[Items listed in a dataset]
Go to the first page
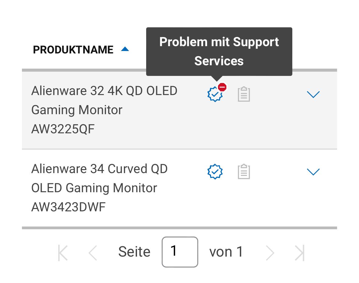Screen dimensions: 359x283 63,253
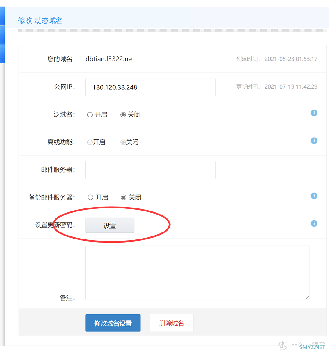Viewport: 329px width, 353px height.
Task: Click the info icon beside 备份邮件服务器
Action: (314, 196)
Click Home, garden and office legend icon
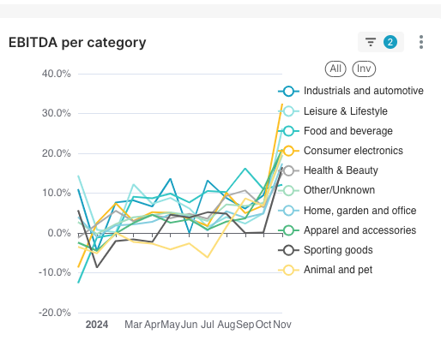This screenshot has width=441, height=346. pyautogui.click(x=289, y=211)
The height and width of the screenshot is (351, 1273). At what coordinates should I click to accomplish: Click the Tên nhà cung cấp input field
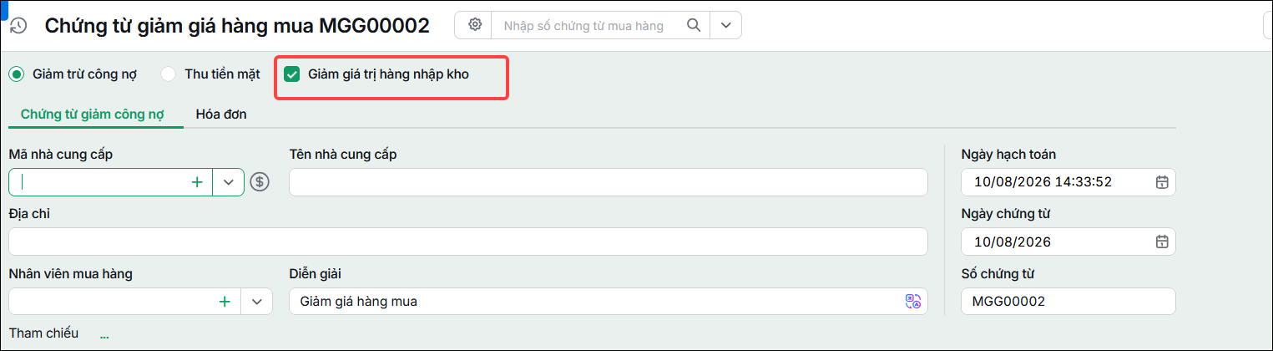click(x=609, y=181)
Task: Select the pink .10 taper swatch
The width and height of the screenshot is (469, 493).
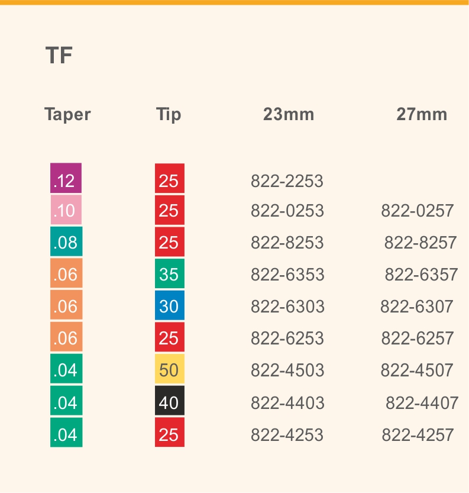Action: click(x=66, y=210)
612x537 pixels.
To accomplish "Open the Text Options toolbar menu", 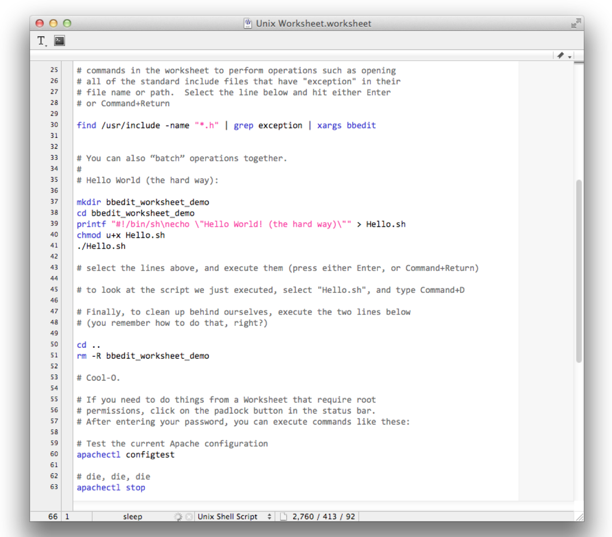I will 42,41.
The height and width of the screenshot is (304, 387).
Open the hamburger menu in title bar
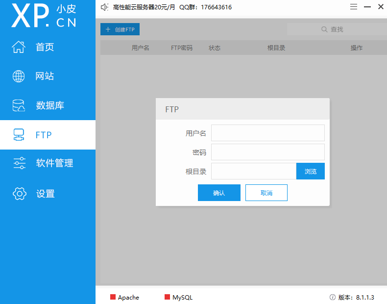354,7
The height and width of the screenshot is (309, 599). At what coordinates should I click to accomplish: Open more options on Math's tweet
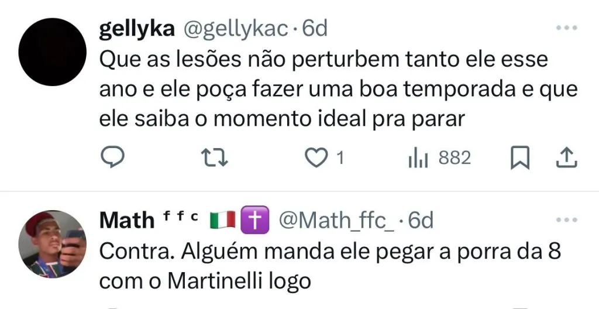(x=566, y=220)
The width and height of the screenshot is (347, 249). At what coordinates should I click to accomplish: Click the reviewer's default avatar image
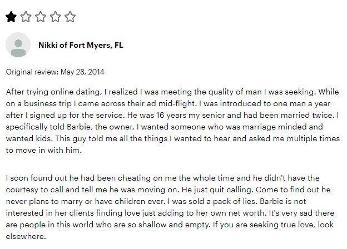click(18, 45)
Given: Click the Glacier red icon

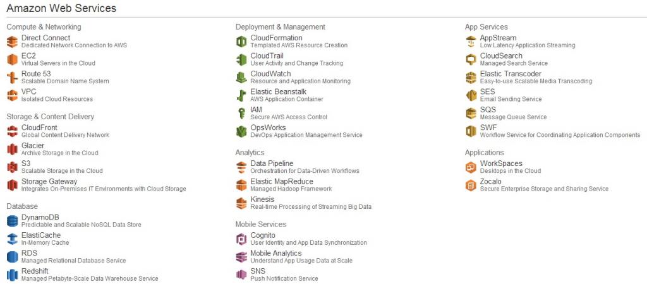Looking at the screenshot, I should click(13, 149).
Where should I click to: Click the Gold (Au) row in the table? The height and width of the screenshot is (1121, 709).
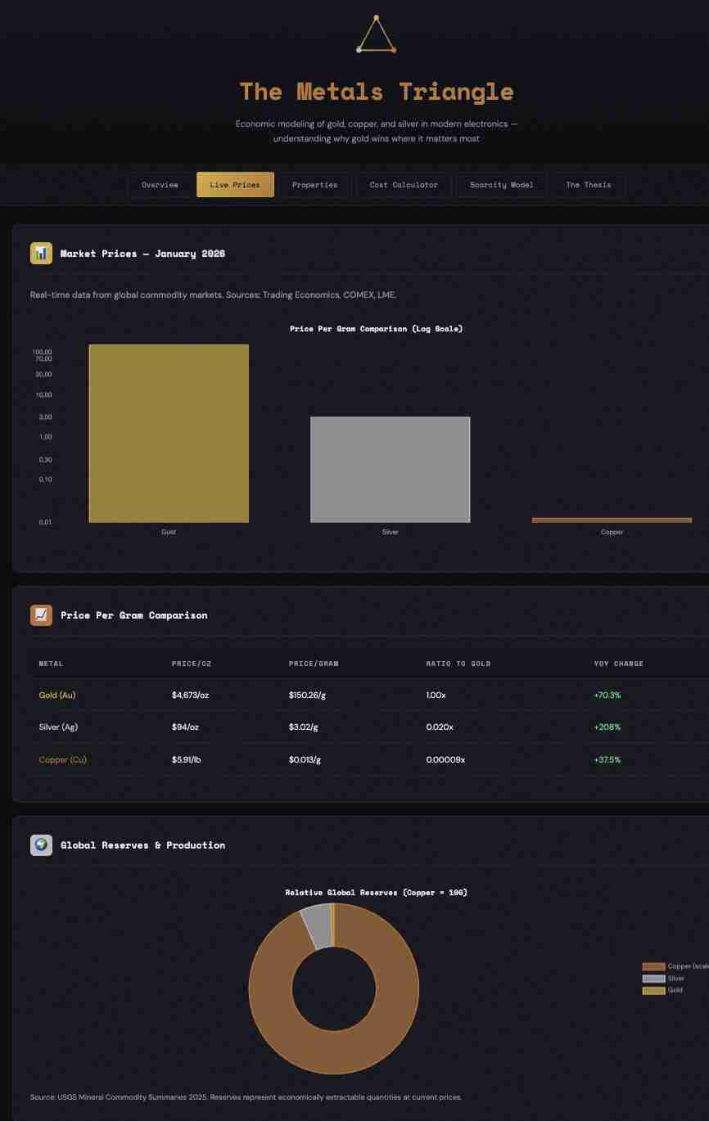pyautogui.click(x=57, y=696)
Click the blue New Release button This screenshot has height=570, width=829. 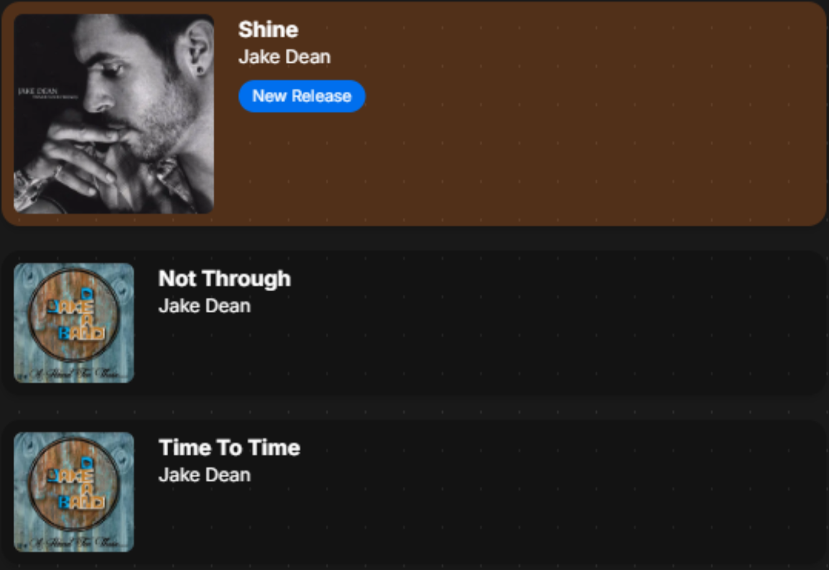[x=301, y=96]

### Problem details
Up to and including the line with "612x537 pixels.", copy the data above from its first line. Skip pictures.

### Result of this exercise
Go to the first page
Screen dimensions: 359x283 63,253
Viewport: 329px width, 353px height.
Task: Click the info icon beside 备份邮件服务器
Action: (314, 196)
Click Home, garden and office legend icon
This screenshot has width=441, height=346. pyautogui.click(x=289, y=211)
The height and width of the screenshot is (351, 1273). At what coordinates should I click to accomplish: Click the Tên nhà cung cấp input field
click(x=609, y=181)
Task: Select the pink .10 taper swatch
The width and height of the screenshot is (469, 493).
Action: click(x=66, y=210)
612x537 pixels.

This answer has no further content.